More research is required to explore the value and validity of the new metrics as part of the toolkit available to those who monitor research impact. There are a whole host of interesting questions concerning ALMs/altmetrics, the answers to which would help funders think about the impact of the research they have funded and how to do science more effectively. For example, can academics use social media to speed up the uptake of research into policy and practice? Do undergraduate students typically read the articles they bookmark in Mendeley? How might we normalise ALM/altmetric scores such that valid comparisons can be drawn between research outputs published at different times and in different scholarly disciplines?

Consistency in the ALM/Altmetric Ecosystem

One of the challenges faced by the ALM/altmetric community is consistency of view. ALM/altmetric scores can either be presented as raw counts of (for example) page views, downloads, and social media mentions or by combining several indicators into a single composite score. Differences in presentation notwithstanding, there is currently little consistency between the scores provided by the various vendors of ALMs/altmetrics, and it can therefore be difficult for users to decide which numbers are most trustworthy and appropriate to their particular use case. This is not peculiar to the new metrics—counts of academic citations made available by Scopus, Web of Science, and Google Scholar also tend to differ [16]—but greater uniformity is nonetheless required if the new metrics are to be seen as reliable indicators of impact.
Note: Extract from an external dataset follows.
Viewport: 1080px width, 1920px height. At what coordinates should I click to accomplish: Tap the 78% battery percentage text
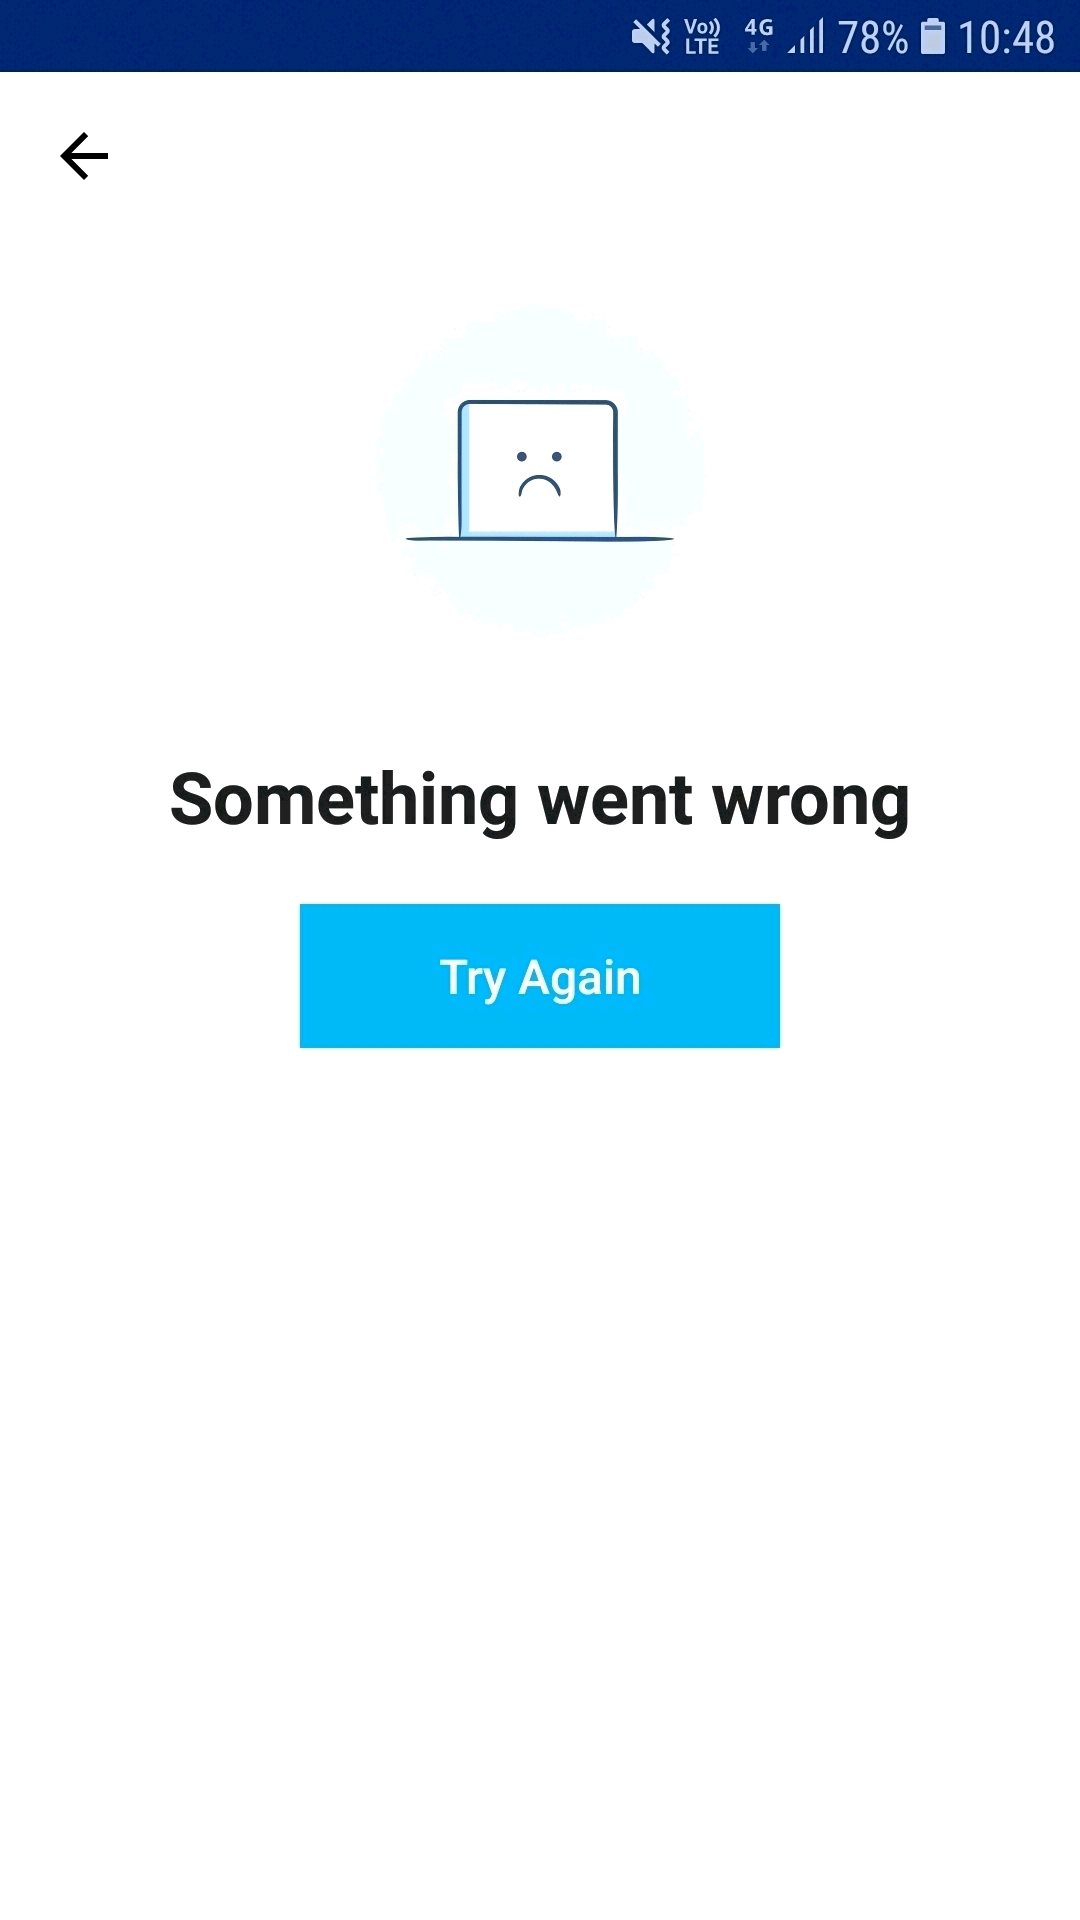point(873,38)
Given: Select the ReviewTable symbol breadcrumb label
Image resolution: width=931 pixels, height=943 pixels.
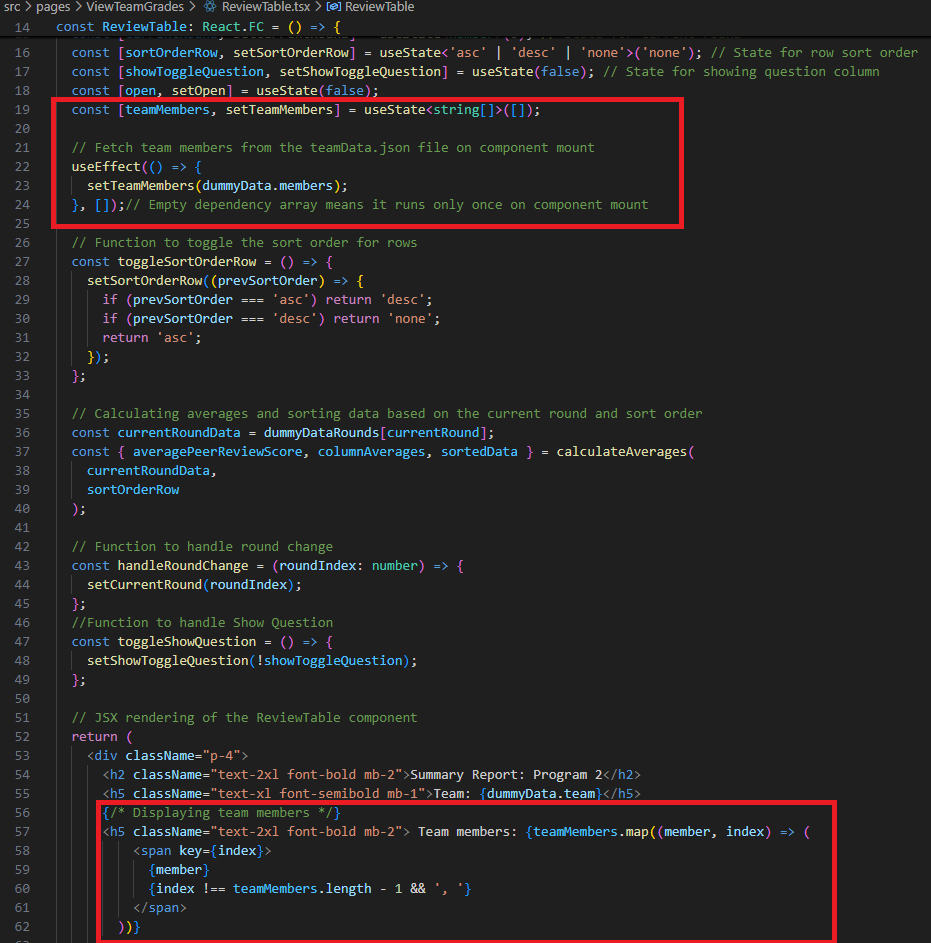Looking at the screenshot, I should (379, 7).
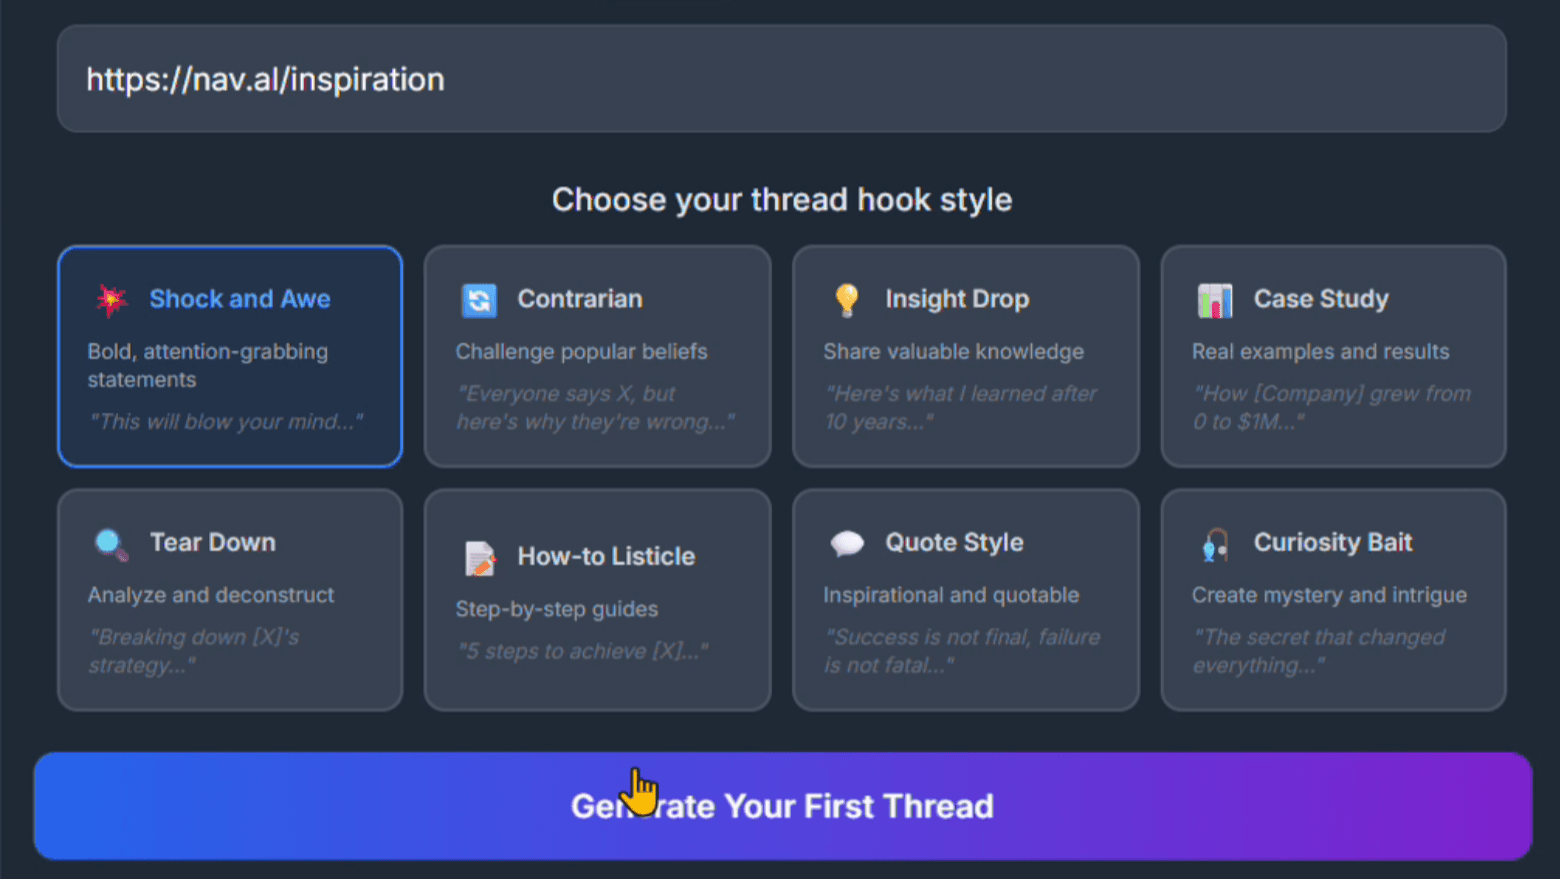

These apparent discrepancies may result from differences in technical approach between vendors, each of whom must decide precisely how to define units such as page views, downloads, and social media mentions. For example, is it more appropriate to count the times an article is viewed or the number of unique readers? Does a tweet to a blog post that reviews an article among several others count as much as a tweet to the paper itself? Increased transparency in regards to these definitions would allow users to analyse and interpret scores with greater confidence. That said, effective impact tracking is only possible when research outputs can be clearly linked to the researchers who produce them and the funding that supports them. The aims of funders and vendors alike would also be served by greater integration of persistent identifiers in the metadata that accompany research outputs across the scholarly web, which would allow outputs to be clearly linked to the researchers who produce them and the funders that support them [17].
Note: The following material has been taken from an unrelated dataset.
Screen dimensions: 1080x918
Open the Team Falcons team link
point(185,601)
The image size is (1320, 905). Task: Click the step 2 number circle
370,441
Bringing Greater Efficiency to the Scientific Enterprise

There is currently an appetite for greater insight into the value of new metrics concerning scholarly work, as shown by the recent call for evidence relating to the use of metrics in research assessment and management by the Higher Education Funding Council for England (HEFCE). The call is part of a wider review of the use of metrics in research assessment, with a particular focus on how and where metrics might play a role in future iterations of the UK's Research Excellence Framework (REF) [18]. If the review finds that research metrics have developed sufficiently in the six years since the previous review [19], ALMs/altmetrics may provide a useful suite of complementary measures for the next REF, likely to take place in 2020, thereby reducing the considerable administrative burden currently placed on researchers and institutions.
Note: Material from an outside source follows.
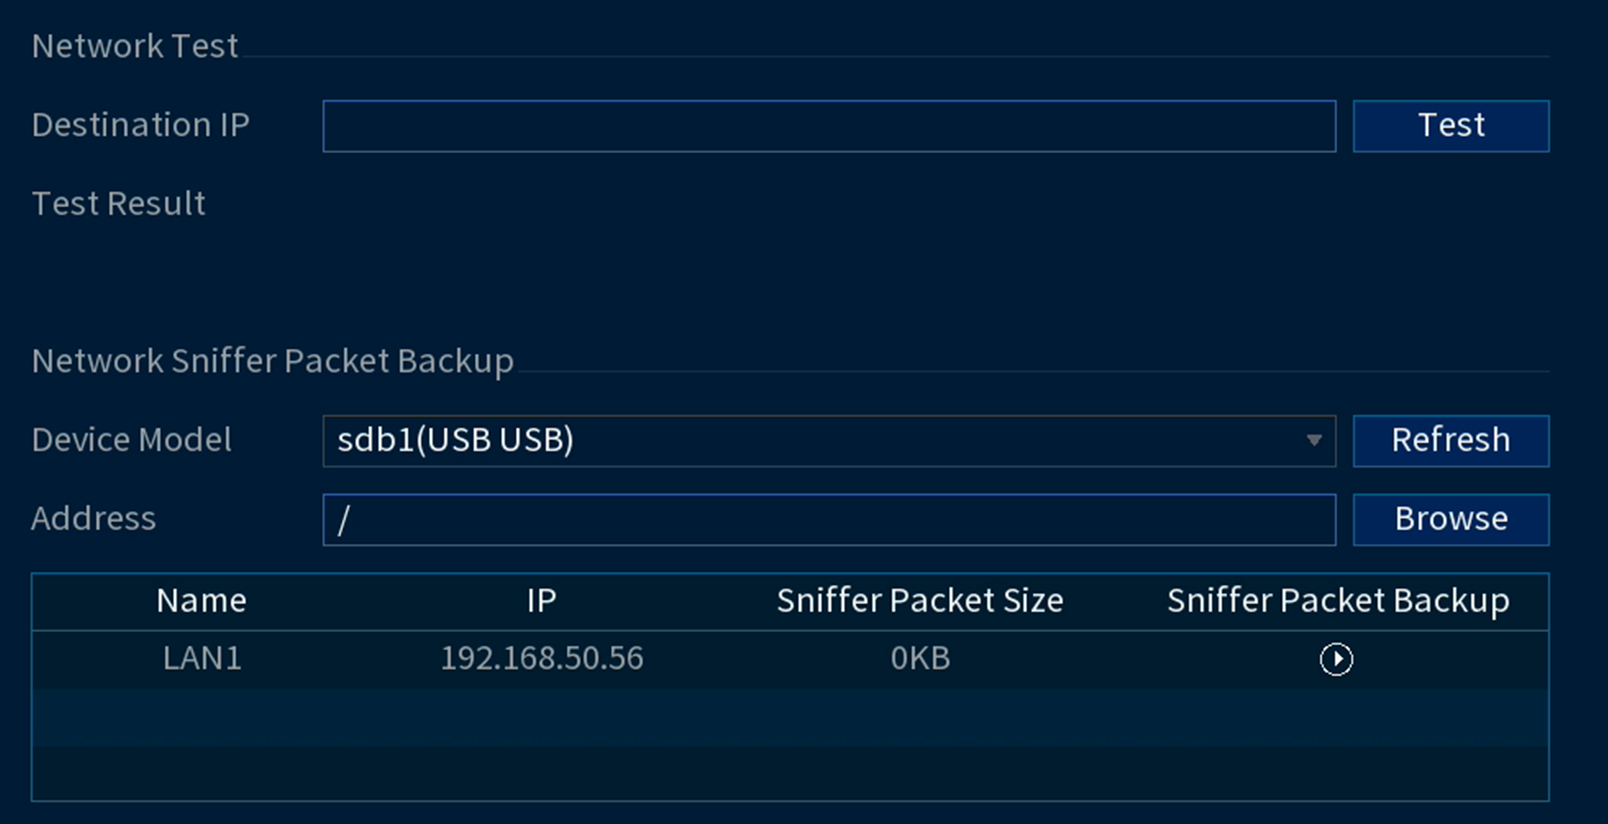Focus the Destination IP input field
This screenshot has width=1608, height=824.
point(829,126)

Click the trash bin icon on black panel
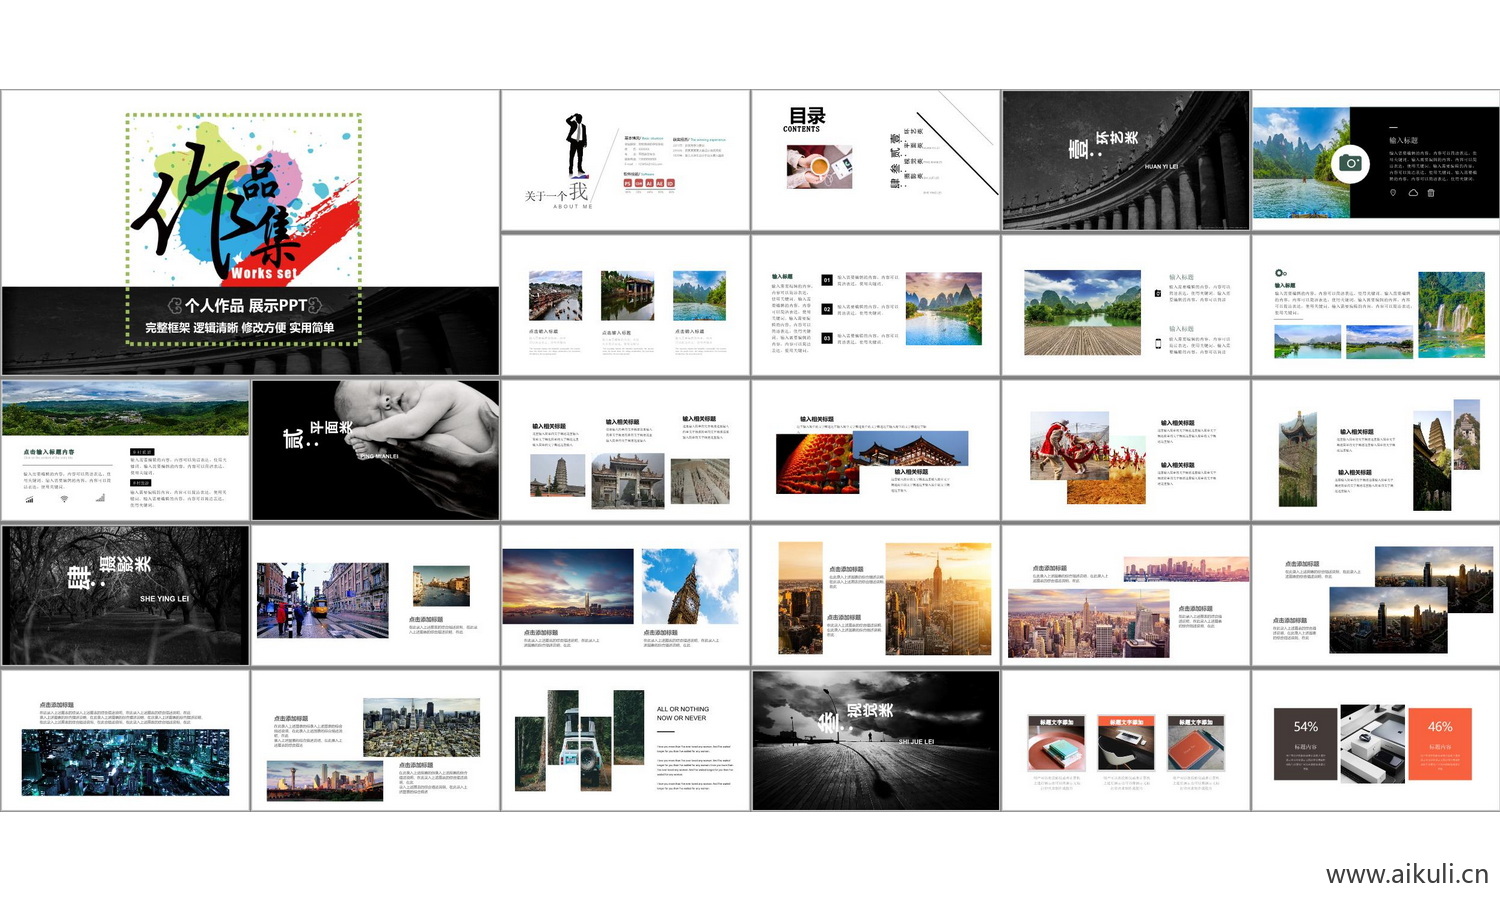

Given that national governments are now taking an interest in alternative views of impact, there is a great opportunity for all stakeholders in the research process to support efforts to better understand what these metrics tell us and how they might be used to the benefit of science. This includes greater engagement between funders and ALM platform developers to ensure that funders' requirements to track and assess research are accommodated whenever possible. If we work together, the resultant platforms and metrics should increase our ability to understand the development and impact of research and help bring efficiencies to the scientific enterprise.

Acknowledgments

The authors express their gratitude to Jonathon Kram for his comments on an early draft of this article.